A. BIAYA PENDIDIKAN
Biaya adalah keseluruhan
pengeluaran baik yang bersifat uang maupun bukan uang, sebagai ungkapan rasa
tanggung jawab semua pihak terhadap upaya pencapaian tujuan yang sudah
ditentukan. Biaya merupakan salah satu unsur yang sangat penting dalam
penyelenggaraan pendidikan. Penentuan biaya akan memengaruhi tingkat efisiensi
dan efektivitas kegiatan di dalam suatu organisasi.
Biaya pendidikan adalah
seluruh pengeluaran baik yang berupa uang maupun bukan uang sebagai ungkapan
rasa tanggung jawab semua pihak (masyarakat, orang tua, dan pemerintah)
terhadap pembangunan pendidikan agar tujuan pendidikan yang dicita-citakan
tercapai secara efektif dan efisien, yang harus terus digali dari berbagai
sumber, dipelihara, dikonsolidasikan, dan ditata secara administratif sehingga
dapat digunakan secara efektif dan efisien. (Matin dalam buku Manajemen
Pembiayaan Pendidkikan.)
B. STANDAR PEMBIAYAAN PENDIDIKAN
Menurut PP No. 32 tahun 2013 Standar Pembiayaan Pendidikan adalah kriteria mengenai komponen dan besarnya biaya operasi satuan pendidikan yang berlaku selama satu tahun. Pembiayaan pendidikan terdiri
atas biaya investasi, biaya operasi, dan biaya personal.
Biaya
investasi satuan pendidikan meliputi biaya penyediaan sarana dan prasarana,
pengembangansumberdaya manusia, dan modal kerja tetap.

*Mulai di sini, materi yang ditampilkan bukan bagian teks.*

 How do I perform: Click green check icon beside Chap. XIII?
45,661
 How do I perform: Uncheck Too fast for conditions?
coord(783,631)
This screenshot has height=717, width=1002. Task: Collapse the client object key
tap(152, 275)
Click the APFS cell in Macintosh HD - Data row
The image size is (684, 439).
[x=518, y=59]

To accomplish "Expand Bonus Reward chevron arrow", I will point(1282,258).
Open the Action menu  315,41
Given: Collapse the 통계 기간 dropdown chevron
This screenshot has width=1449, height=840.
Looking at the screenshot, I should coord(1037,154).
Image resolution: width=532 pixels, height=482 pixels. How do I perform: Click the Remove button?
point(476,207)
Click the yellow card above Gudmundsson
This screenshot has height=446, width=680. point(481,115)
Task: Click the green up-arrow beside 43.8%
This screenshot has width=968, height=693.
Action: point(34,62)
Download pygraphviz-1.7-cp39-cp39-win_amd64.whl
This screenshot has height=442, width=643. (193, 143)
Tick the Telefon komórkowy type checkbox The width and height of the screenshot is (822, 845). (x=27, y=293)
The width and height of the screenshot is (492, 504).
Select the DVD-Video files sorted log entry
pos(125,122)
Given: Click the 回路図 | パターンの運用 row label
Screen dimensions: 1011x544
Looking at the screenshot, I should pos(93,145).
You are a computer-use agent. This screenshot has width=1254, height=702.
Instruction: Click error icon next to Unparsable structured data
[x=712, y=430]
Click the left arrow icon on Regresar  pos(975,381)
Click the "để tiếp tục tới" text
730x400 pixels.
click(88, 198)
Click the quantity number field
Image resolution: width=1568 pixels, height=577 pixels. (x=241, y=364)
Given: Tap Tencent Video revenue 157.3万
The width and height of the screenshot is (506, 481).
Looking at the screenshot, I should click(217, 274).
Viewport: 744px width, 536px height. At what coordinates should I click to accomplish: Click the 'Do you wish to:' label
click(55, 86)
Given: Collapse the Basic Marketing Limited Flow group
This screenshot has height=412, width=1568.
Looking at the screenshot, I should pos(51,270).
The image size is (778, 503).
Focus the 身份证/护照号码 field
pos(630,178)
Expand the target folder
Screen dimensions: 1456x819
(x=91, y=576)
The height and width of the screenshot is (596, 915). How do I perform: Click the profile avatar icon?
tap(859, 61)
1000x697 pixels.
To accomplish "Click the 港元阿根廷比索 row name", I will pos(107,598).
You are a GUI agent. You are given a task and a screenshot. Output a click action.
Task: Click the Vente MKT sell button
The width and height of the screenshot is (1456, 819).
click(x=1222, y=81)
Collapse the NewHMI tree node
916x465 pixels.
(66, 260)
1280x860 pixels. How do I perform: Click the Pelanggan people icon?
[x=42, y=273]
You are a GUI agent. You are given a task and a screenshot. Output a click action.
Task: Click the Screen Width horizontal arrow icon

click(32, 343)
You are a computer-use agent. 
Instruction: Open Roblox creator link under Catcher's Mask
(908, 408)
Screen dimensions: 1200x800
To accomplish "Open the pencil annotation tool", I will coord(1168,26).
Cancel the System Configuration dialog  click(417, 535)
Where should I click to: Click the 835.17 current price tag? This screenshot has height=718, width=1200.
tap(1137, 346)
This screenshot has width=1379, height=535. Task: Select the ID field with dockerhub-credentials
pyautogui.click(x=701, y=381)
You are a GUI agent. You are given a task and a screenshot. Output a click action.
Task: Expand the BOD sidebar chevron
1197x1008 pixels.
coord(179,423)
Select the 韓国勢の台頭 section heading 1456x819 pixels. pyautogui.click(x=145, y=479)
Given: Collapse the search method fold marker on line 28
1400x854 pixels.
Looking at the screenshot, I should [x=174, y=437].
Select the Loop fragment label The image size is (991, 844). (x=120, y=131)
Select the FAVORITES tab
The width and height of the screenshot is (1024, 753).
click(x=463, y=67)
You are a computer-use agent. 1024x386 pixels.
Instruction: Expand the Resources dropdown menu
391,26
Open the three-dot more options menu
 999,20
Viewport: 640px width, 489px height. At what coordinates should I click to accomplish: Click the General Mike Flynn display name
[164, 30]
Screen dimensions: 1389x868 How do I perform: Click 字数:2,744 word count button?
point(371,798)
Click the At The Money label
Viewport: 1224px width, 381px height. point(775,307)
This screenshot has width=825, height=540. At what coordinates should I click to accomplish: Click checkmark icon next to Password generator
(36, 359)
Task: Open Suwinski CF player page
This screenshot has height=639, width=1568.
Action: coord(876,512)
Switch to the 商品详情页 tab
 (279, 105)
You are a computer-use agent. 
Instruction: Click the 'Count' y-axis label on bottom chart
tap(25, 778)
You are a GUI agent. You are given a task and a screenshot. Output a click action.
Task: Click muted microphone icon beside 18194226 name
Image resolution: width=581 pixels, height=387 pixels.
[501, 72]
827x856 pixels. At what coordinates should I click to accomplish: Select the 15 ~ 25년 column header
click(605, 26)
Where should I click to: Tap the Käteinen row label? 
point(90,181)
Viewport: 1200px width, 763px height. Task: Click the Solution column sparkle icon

· Biaya personal meliputi biaya
pendidikan yang harus dikeluarkan oleh peserta didik untuk bisa mengikuti
proses pembelajaran secara teratur dan berkelanjutan.
· Biaya operasi satuan pendidikan
meliputi:
1. Gaji
pendidik, tenaga kependidikan dan segala tunjangan yang melekat pada gaji,
2. Bahan
atau peralatan pendidikan habis pakai, dan
3. Biaya
operasi pendidikan tak langsung berupa daya, air, jasa telekomunikasi,
pemeliharaan sarana dan prasarana, uang lembur, transportasi, konsumsi, pajak,
asuransi, dan lain sebagainya.
Menurut
Lipham (1985), Pembiayaan
Pendidikan adalah beberapa kegiatan manajemen keuangan yaitu memperoleh dan
menetapkan sumber-sumber pendanaan, pemanfaatan dana, pelaporan, pemeriksaan
dan pertanggungjawaban.
C. KEBIJAKAN
PEMERINTAH DALAM PEMBIAYAAN PENDIDIKAN
Menurut Werf (1997) yang dimaksud dengan kebijakan
adalah usaha mencapai tujuan tertentu dengan sasaran tertentu dan dalam urutan
tertentu. Sedangkan kebijakan pemerintah mempunyai pengertian baku yaitu suatu
keputusan yang dibuat secara sistematik oleh pemerintah dengan maksud dan
tujuan tertentu yang menyangkut kepentingan umum.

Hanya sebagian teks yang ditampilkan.